Report: State of N.J. Should Lead Multi-Payer Shift to Alternative Payment Models

Feb. 7, 2024
Workgroup also recommends that the state should report annually on primary care spending as a percentage of total healthcare spending

With New Jersey lagging behind other states on adoption of alternative payment models (APMs), a workgroup of stakeholders and subject matter experts has developed recommendations to support advanced primary care in New Jersey.

The New Jersey Health Care Quality Institute was engaged by the New Jersey Department of Human Services to conduct a market scan of primary care, including alternative payment models (APMs) currently in use in New Jersey. A workgroup then developed several recommendations for the state. 

The report found that primary care physicians are interested in moving away from fee-for-service (FFS) models to Advanced Primary Care models, which deliver team-based care, which is higher quality, more comprehensive care.

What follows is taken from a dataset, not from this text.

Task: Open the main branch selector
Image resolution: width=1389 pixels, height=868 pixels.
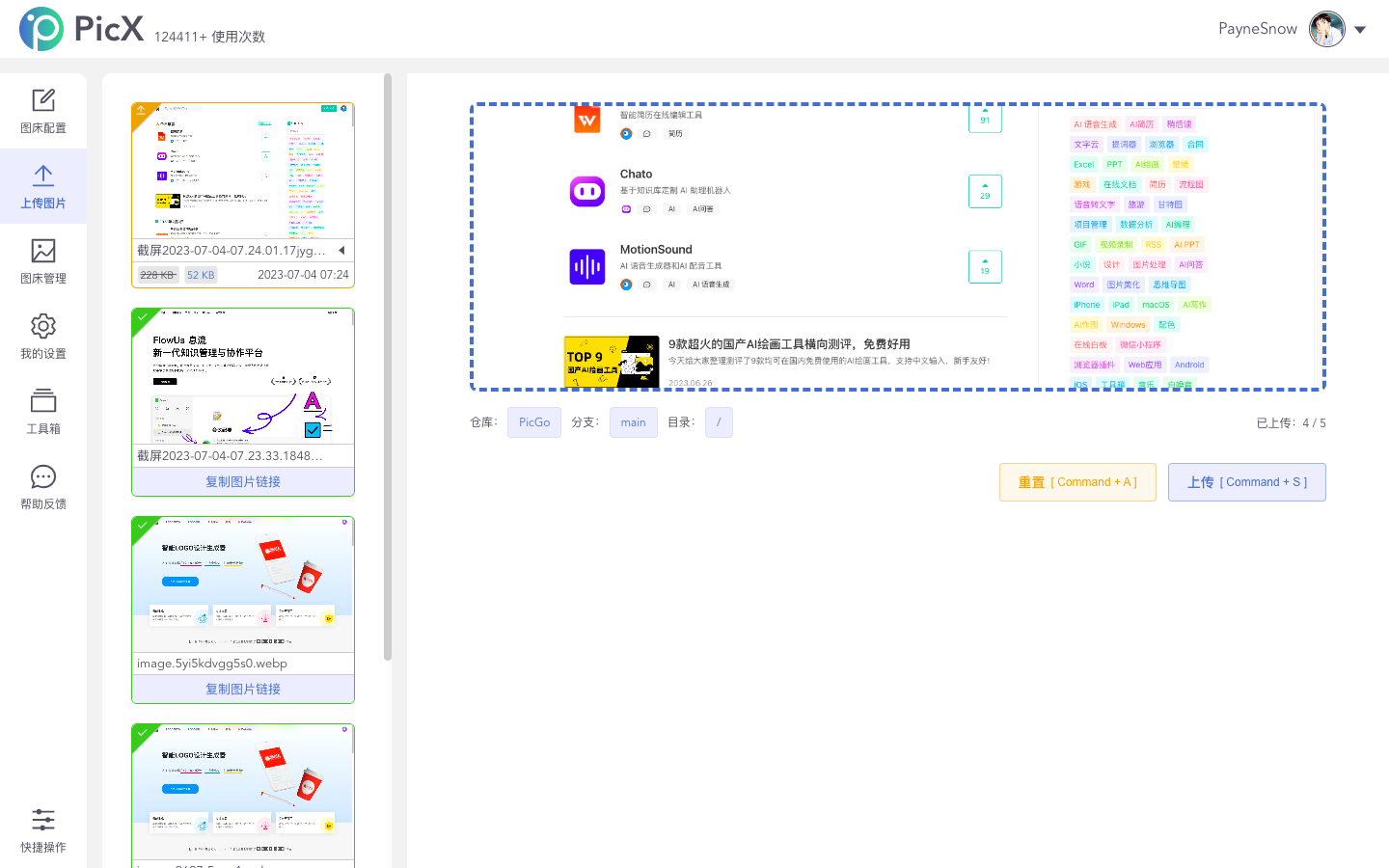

Limited physician workforce data points to an inadequate number of primary care physicians for the population of New Jersey. In addition, the state spends less than most other states on primary care as a percentage of total healthcare expenditure. FFS primary care rates in New Jersey Medicaid are at the low end in the United States, at about 50 percent of Medicare rates. Commercial payment rates are among the lowest in the country, and less than Medicare on average.

FFS is still the predominant payment mechanism, especially for smaller physician groups. To support Advanced Primary Care, greater use of hybrid payment models that combine capitation and FFS payment is needed. In the meantime, FFS payment rates for primary care should be increased, the report said.

More than 250 primary care practices in New Jersey chose to enter the CMS Primary Care First (PCF) model in 2021 and 2022 – signaling the appeal of hybrid payment models for primary care. PCF was conceived as a multi-payer model and CMS has invited health plans to participate voluntarily. Humana is the only NJ health plan that participates in PCF

The use of APMs by Medicaid managed care organizations (MCOs) also appears to be limited, the report said. Only one MCO provided information about their shared savings model, which covers approximately 179,000 adult lives.

The report recommends that the state should encourage the development of APM to support Advanced Primary Care (like the CMS Primary Care First model) through its Medicaid contract and State Health Benefit Program (SHBP). A state-led, multi-payer, and multi-stakeholder effort is needed to move the state from mostly FFS models to APM. The models could start out as hybrid (capitation and FFS) payment models to support Advanced Primary Care for New Jersey and then move to more advanced models.


It also recommends that the state should report annually on primary care spending as a percentage of total healthcare spending and on the use of APM.

The report said payers in New Jersey use too many different measures with different specifications in their APMs, and they are delivered on different platforms through differing reports. More standardization of reports and measures is needed with a focus on a limited set of outcomes measures. A NJ Core Measure Set was suggested.

Practices need greater support from payers, data technology vendors, and the state to receive and meaningfully use timely data to successfully operate in APM and improve their patients’ quality of care, the report said. 

One eye-opening finding of the report is that despite years of federal and state funding, the NJ HIN and health information exchanges are not supporting the transfers of data and interoperability that is needed in population health.